── Recorded data ──

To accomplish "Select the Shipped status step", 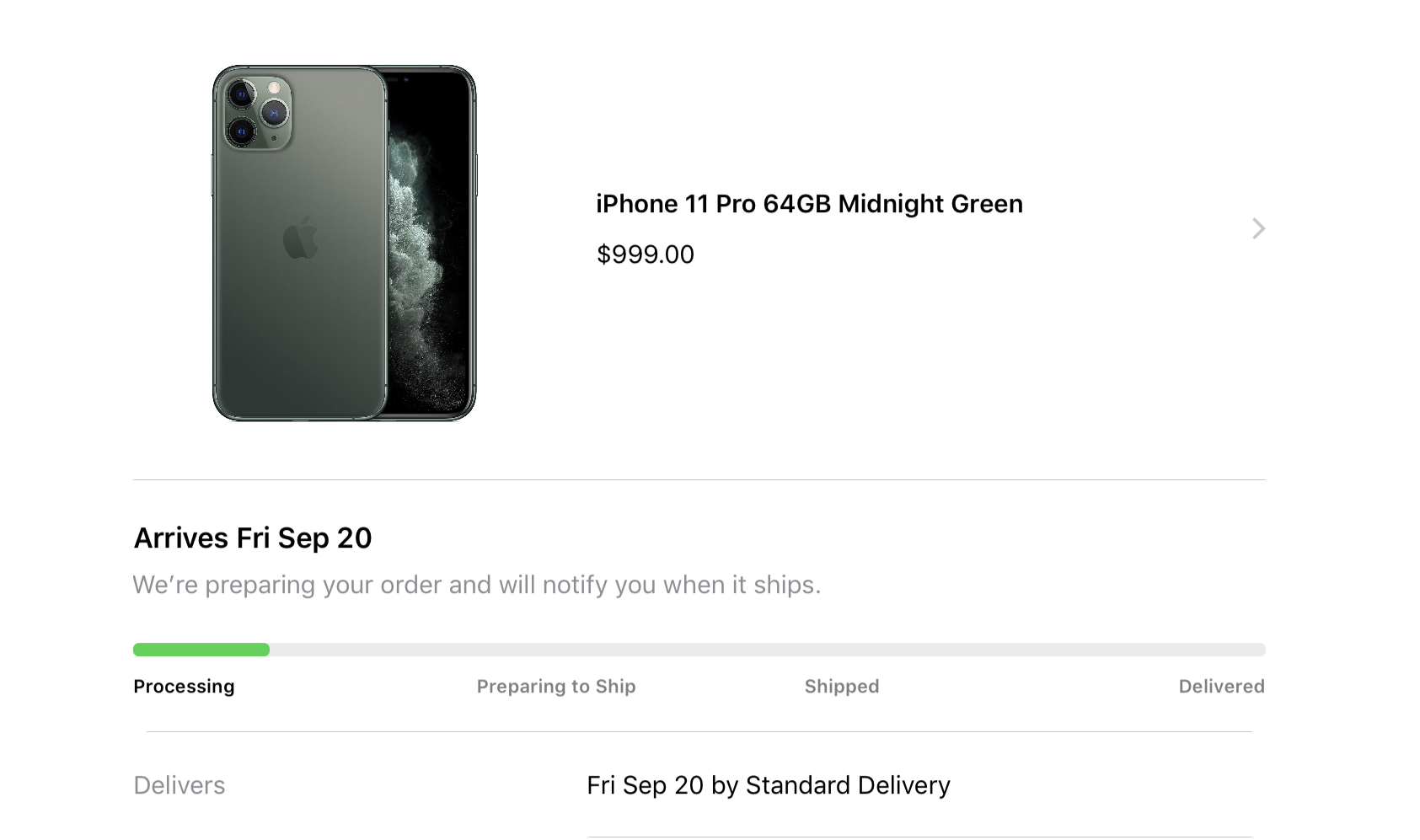I will click(x=842, y=687).
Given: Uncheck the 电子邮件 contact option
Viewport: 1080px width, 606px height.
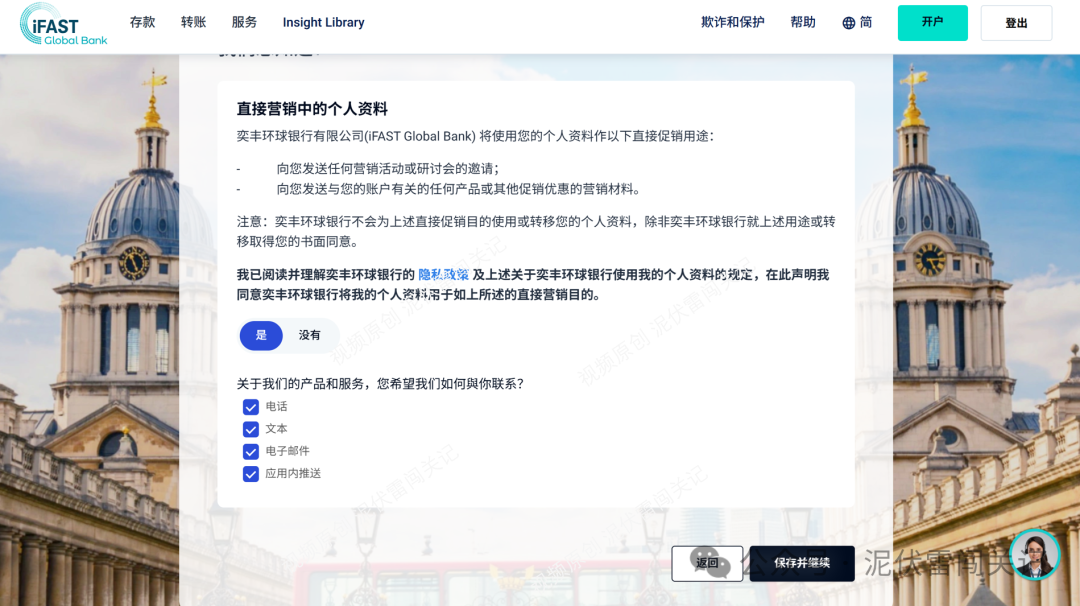Looking at the screenshot, I should coord(251,451).
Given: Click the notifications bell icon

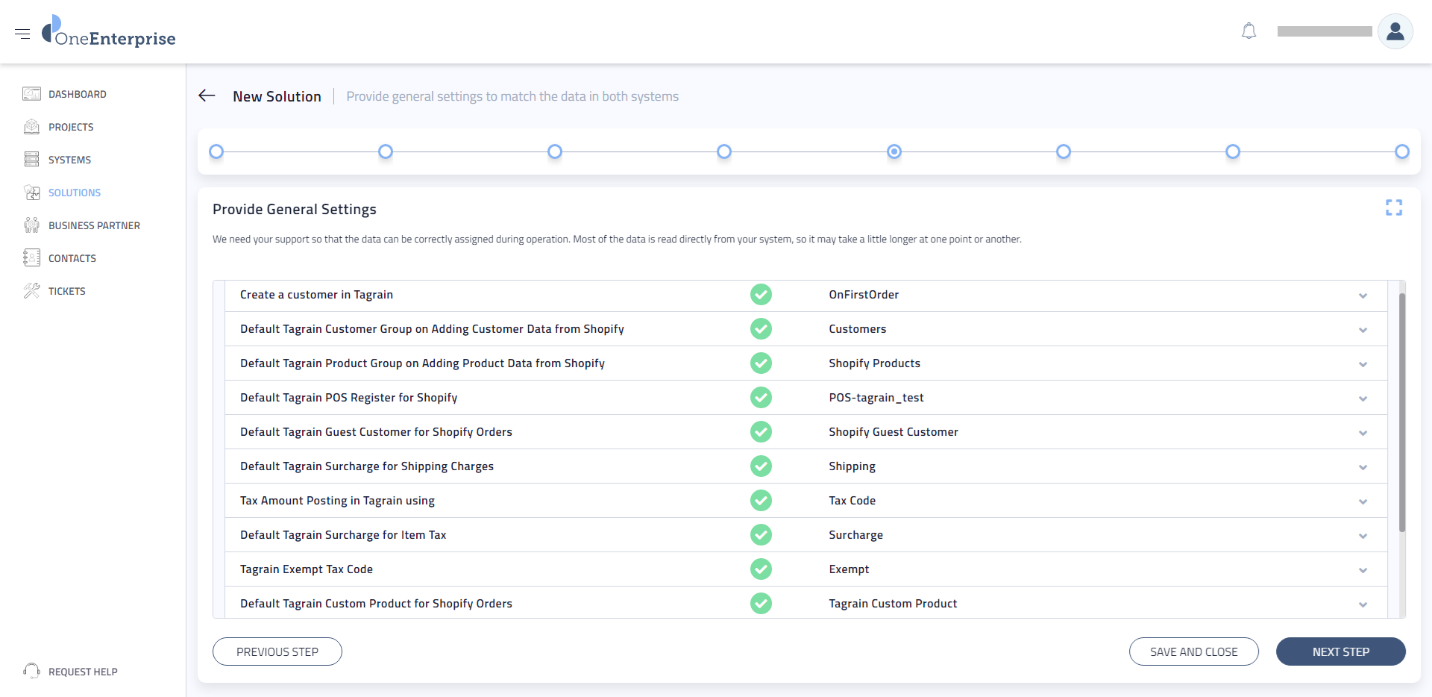Looking at the screenshot, I should click(1248, 31).
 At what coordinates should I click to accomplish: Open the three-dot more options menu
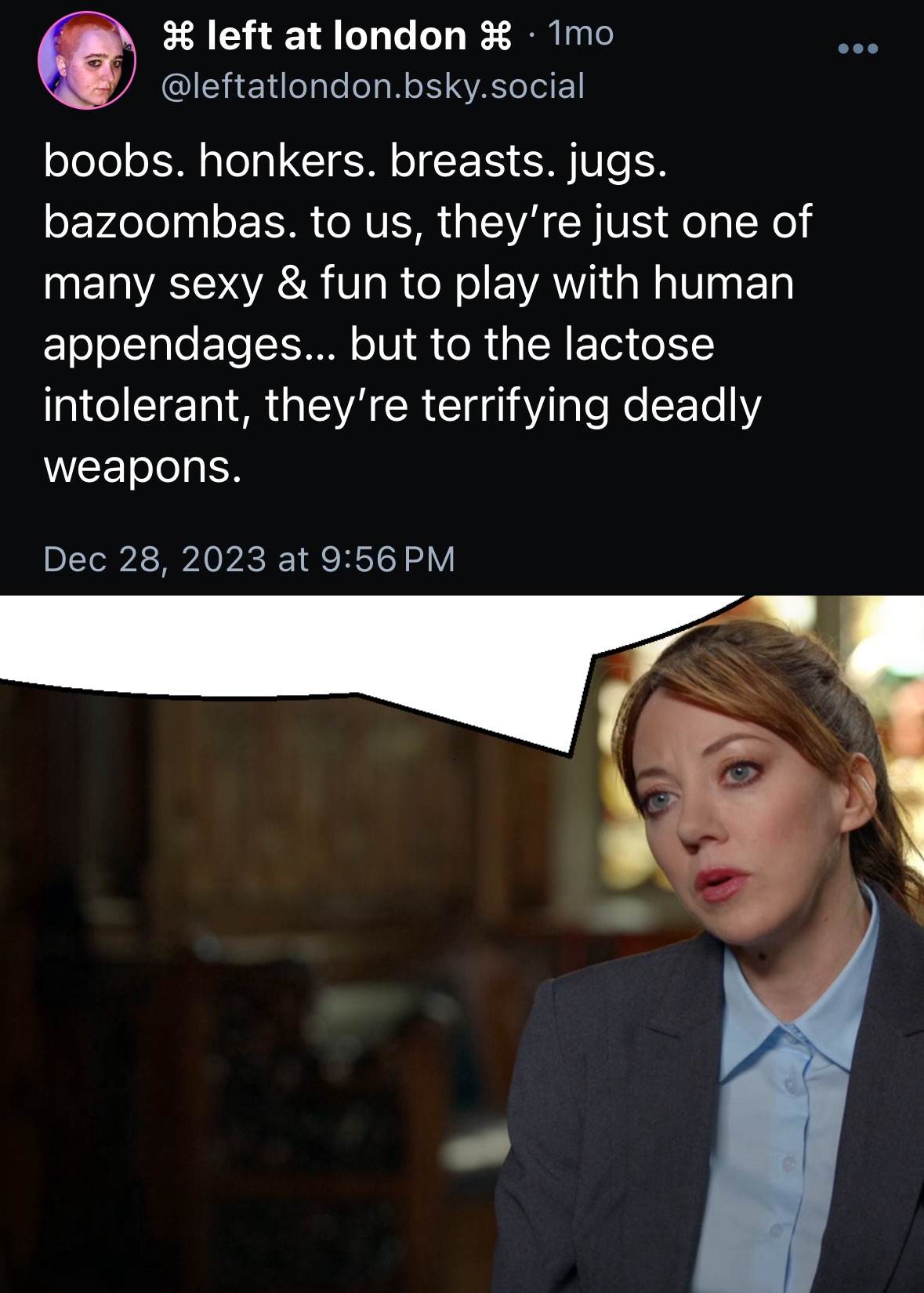tap(857, 49)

───

Exercise => Repeat exactly the lines above, from the line containing "Given: Click the notifications bell icon" through the last line of the records, inclusive; omit any pictures.

Reply =>
Given: Click the notifications bell icon

Looking at the screenshot, I should click(1248, 31).
 At what coordinates should I click to accomplish: Open the three-dot more options menu
tap(857, 49)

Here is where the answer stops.